▸ PROMPT: Repeat, line for line, the entries printed below.

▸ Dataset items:
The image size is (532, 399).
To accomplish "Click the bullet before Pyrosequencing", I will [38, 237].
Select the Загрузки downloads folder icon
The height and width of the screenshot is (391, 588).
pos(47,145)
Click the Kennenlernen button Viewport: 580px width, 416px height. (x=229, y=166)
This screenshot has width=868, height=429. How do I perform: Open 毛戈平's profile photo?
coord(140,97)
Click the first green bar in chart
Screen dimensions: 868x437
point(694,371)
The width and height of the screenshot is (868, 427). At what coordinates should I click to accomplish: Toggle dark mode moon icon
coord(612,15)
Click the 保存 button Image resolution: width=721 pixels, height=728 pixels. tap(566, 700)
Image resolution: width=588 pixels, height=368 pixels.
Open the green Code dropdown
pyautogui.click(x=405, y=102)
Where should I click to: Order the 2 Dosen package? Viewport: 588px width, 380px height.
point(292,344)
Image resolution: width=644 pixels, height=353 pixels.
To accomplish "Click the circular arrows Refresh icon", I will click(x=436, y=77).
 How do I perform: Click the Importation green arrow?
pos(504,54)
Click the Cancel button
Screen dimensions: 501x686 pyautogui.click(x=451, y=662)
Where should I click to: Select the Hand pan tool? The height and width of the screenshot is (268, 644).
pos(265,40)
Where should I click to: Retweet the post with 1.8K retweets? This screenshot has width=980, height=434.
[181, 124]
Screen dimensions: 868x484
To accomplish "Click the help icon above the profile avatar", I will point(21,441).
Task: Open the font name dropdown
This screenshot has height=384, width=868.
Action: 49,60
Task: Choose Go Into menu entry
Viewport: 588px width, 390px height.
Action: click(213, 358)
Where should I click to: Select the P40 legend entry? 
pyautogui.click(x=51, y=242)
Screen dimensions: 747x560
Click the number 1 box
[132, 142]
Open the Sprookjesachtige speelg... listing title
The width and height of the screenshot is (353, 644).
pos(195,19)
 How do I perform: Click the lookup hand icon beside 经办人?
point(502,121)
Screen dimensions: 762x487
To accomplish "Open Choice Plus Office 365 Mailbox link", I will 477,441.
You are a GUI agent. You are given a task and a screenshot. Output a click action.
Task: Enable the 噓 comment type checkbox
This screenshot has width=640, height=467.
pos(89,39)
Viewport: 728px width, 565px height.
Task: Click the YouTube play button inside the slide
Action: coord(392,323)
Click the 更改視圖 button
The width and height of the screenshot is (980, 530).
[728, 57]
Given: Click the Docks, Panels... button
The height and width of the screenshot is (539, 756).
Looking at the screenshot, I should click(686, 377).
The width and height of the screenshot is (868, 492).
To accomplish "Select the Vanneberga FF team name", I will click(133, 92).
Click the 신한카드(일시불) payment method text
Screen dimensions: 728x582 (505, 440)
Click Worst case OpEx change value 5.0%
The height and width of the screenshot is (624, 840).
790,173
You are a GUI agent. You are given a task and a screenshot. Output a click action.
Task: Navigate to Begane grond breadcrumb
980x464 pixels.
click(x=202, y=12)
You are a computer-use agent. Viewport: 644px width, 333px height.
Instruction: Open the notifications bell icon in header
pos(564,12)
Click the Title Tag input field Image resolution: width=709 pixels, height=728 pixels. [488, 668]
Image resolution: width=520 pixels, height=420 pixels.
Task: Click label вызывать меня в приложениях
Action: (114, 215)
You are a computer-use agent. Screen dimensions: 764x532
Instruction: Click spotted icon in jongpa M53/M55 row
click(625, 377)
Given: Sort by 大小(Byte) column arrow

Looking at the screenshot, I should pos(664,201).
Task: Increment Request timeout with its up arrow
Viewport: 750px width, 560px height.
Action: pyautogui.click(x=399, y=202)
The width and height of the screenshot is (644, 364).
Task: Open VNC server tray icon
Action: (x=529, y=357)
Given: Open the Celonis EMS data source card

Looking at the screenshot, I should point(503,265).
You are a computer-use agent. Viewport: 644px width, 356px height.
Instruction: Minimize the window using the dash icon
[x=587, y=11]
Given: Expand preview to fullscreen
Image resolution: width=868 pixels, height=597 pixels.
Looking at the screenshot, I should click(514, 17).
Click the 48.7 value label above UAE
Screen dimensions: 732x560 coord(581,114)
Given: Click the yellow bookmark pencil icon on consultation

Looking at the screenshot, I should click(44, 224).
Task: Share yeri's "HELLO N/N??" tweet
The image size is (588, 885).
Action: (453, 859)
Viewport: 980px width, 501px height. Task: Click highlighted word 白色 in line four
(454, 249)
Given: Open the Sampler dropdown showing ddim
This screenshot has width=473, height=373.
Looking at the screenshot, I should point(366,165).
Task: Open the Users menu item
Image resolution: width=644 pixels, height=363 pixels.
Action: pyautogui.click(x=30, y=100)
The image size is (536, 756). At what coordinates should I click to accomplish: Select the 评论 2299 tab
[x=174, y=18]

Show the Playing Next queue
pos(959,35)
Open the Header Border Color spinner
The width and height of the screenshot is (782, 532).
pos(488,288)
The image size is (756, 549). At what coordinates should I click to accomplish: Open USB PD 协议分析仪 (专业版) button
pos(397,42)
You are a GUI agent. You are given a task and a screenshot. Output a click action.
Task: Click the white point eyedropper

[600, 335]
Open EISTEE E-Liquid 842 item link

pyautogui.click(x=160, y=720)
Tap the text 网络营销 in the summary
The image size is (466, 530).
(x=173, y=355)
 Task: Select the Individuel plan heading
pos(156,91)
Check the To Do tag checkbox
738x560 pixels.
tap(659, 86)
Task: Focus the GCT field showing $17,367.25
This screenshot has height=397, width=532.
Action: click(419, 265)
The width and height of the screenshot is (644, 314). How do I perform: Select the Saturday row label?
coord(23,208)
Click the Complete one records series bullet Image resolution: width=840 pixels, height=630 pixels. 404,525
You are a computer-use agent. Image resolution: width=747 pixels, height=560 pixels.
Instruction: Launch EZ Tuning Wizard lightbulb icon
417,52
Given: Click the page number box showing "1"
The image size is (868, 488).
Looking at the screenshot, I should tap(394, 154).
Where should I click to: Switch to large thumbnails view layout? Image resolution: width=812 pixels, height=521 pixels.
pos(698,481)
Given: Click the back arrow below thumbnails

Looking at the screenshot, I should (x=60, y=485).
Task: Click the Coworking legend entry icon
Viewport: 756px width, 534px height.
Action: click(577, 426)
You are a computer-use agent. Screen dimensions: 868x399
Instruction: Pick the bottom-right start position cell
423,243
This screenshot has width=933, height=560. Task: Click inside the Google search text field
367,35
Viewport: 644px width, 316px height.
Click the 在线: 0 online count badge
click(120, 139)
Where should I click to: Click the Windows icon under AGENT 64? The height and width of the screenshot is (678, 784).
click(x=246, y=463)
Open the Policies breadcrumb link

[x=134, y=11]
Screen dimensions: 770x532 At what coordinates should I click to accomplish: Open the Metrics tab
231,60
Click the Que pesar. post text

▸ SOLUTION TO THIS EXERCISE:
The image size is (532, 399).
To accomplish "Click the bullet before Pyrosequencing", I will [38, 237].
Select the Загрузки downloads folder icon
The height and width of the screenshot is (391, 588).
pos(47,145)
Click the Kennenlernen button Viewport: 580px width, 416px height. (x=229, y=166)
This screenshot has width=868, height=429. How do I perform: Open 毛戈平's profile photo?
coord(140,97)
Click the first green bar in chart
Screen dimensions: 868x437
point(694,371)
The width and height of the screenshot is (868, 427). At what coordinates should I click to accomplish: Toggle dark mode moon icon
coord(612,15)
Click the 保存 button Image resolution: width=721 pixels, height=728 pixels. tap(566, 700)
Image resolution: width=588 pixels, height=368 pixels.
Open the green Code dropdown
pyautogui.click(x=405, y=102)
Where should I click to: Order the 2 Dosen package? Viewport: 588px width, 380px height.
point(292,344)
Image resolution: width=644 pixels, height=353 pixels.
To accomplish "Click the circular arrows Refresh icon", I will click(x=436, y=77).
 How do I perform: Click the Importation green arrow?
pos(504,54)
Click the Cancel button
Screen dimensions: 501x686 pyautogui.click(x=451, y=662)
Where should I click to: Select the Hand pan tool? The height and width of the screenshot is (268, 644).
pos(265,40)
Where should I click to: Retweet the post with 1.8K retweets? This screenshot has width=980, height=434.
[181, 124]
Screen dimensions: 868x484
To accomplish "Click the help icon above the profile avatar", I will point(21,441).
Task: Open the font name dropdown
This screenshot has height=384, width=868.
Action: 49,60
Task: Choose Go Into menu entry
Viewport: 588px width, 390px height.
Action: click(213, 358)
Where should I click to: Select the P40 legend entry? 
pyautogui.click(x=51, y=242)
Screen dimensions: 747x560
Click the number 1 box
[132, 142]
Open the Sprookjesachtige speelg... listing title
The width and height of the screenshot is (353, 644).
pos(195,19)
 How do I perform: Click the lookup hand icon beside 经办人?
point(502,121)
Screen dimensions: 762x487
To accomplish "Open Choice Plus Office 365 Mailbox link", I will 477,441.
You are a GUI agent. You are given a task and a screenshot. Output a click action.
Task: Enable the 噓 comment type checkbox
This screenshot has width=640, height=467.
pos(89,39)
Viewport: 728px width, 565px height.
Task: Click the YouTube play button inside the slide
Action: coord(392,323)
Click the 更改視圖 button
The width and height of the screenshot is (980, 530).
[728, 57]
Given: Click the Docks, Panels... button
The height and width of the screenshot is (539, 756).
Looking at the screenshot, I should click(686, 377).
The width and height of the screenshot is (868, 492).
To accomplish "Select the Vanneberga FF team name", I will click(133, 92).
Click the 신한카드(일시불) payment method text
Screen dimensions: 728x582 (505, 440)
Click Worst case OpEx change value 5.0%
The height and width of the screenshot is (624, 840).
790,173
You are a GUI agent. You are given a task and a screenshot. Output a click action.
Task: Navigate to Begane grond breadcrumb
980x464 pixels.
click(x=202, y=12)
You are a computer-use agent. Viewport: 644px width, 333px height.
Instruction: Open the notifications bell icon in header
pos(564,12)
Click the Title Tag input field Image resolution: width=709 pixels, height=728 pixels. [488, 668]
Image resolution: width=520 pixels, height=420 pixels.
Task: Click label вызывать меня в приложениях
Action: (114, 215)
You are a computer-use agent. Screen dimensions: 764x532
Instruction: Click spotted icon in jongpa M53/M55 row
click(625, 377)
Given: Sort by 大小(Byte) column arrow

Looking at the screenshot, I should pos(664,201).
Task: Increment Request timeout with its up arrow
Viewport: 750px width, 560px height.
Action: pyautogui.click(x=399, y=202)
The width and height of the screenshot is (644, 364).
Task: Open VNC server tray icon
Action: (x=529, y=357)
Given: Open the Celonis EMS data source card

Looking at the screenshot, I should point(503,265).
You are a computer-use agent. Viewport: 644px width, 356px height.
Instruction: Minimize the window using the dash icon
[x=587, y=11]
Given: Expand preview to fullscreen
Image resolution: width=868 pixels, height=597 pixels.
Looking at the screenshot, I should click(514, 17).
Click the 48.7 value label above UAE
Screen dimensions: 732x560 coord(581,114)
Given: Click the yellow bookmark pencil icon on consultation

Looking at the screenshot, I should click(44, 224).
Task: Share yeri's "HELLO N/N??" tweet
The image size is (588, 885).
Action: (453, 859)
Viewport: 980px width, 501px height. Task: Click highlighted word 白色 in line four
(454, 249)
Given: Open the Sampler dropdown showing ddim
This screenshot has width=473, height=373.
Looking at the screenshot, I should point(366,165).
Task: Open the Users menu item
Image resolution: width=644 pixels, height=363 pixels.
Action: pyautogui.click(x=30, y=100)
The image size is (536, 756). At what coordinates should I click to accomplish: Select the 评论 2299 tab
[x=174, y=18]

Show the Playing Next queue
pos(959,35)
Open the Header Border Color spinner
The width and height of the screenshot is (782, 532).
pos(488,288)
The image size is (756, 549). At what coordinates should I click to accomplish: Open USB PD 协议分析仪 (专业版) button
pos(397,42)
You are a GUI agent. You are given a task and a screenshot. Output a click action.
Task: Click the white point eyedropper

[600, 335]
Open EISTEE E-Liquid 842 item link

pyautogui.click(x=160, y=720)
Tap the text 网络营销 in the summary
The image size is (466, 530).
(x=173, y=355)
 Task: Select the Individuel plan heading
pos(156,91)
Check the To Do tag checkbox
738x560 pixels.
tap(659, 86)
Task: Focus the GCT field showing $17,367.25
This screenshot has height=397, width=532.
Action: click(419, 265)
The width and height of the screenshot is (644, 314). How do I perform: Select the Saturday row label?
coord(23,208)
Click the Complete one records series bullet Image resolution: width=840 pixels, height=630 pixels. 404,525
You are a computer-use agent. Image resolution: width=747 pixels, height=560 pixels.
Instruction: Launch EZ Tuning Wizard lightbulb icon
417,52
Given: Click the page number box showing "1"
The image size is (868, 488).
Looking at the screenshot, I should tap(394, 154).
Where should I click to: Switch to large thumbnails view layout? Image resolution: width=812 pixels, height=521 pixels.
pos(698,481)
Given: Click the back arrow below thumbnails

Looking at the screenshot, I should (x=60, y=485).
Task: Click the Coworking legend entry icon
Viewport: 756px width, 534px height.
Action: click(577, 426)
You are a computer-use agent. Screen dimensions: 868x399
Instruction: Pick the bottom-right start position cell
423,243
This screenshot has width=933, height=560. Task: Click inside the Google search text field
367,35
Viewport: 644px width, 316px height.
Click the 在线: 0 online count badge
click(120, 139)
Where should I click to: Click the Windows icon under AGENT 64? The height and width of the screenshot is (678, 784).
click(x=246, y=463)
Open the Policies breadcrumb link

[x=134, y=11]
Screen dimensions: 770x532 At what coordinates should I click to accomplish: Open the Metrics tab
231,60
Click the Que pesar. post text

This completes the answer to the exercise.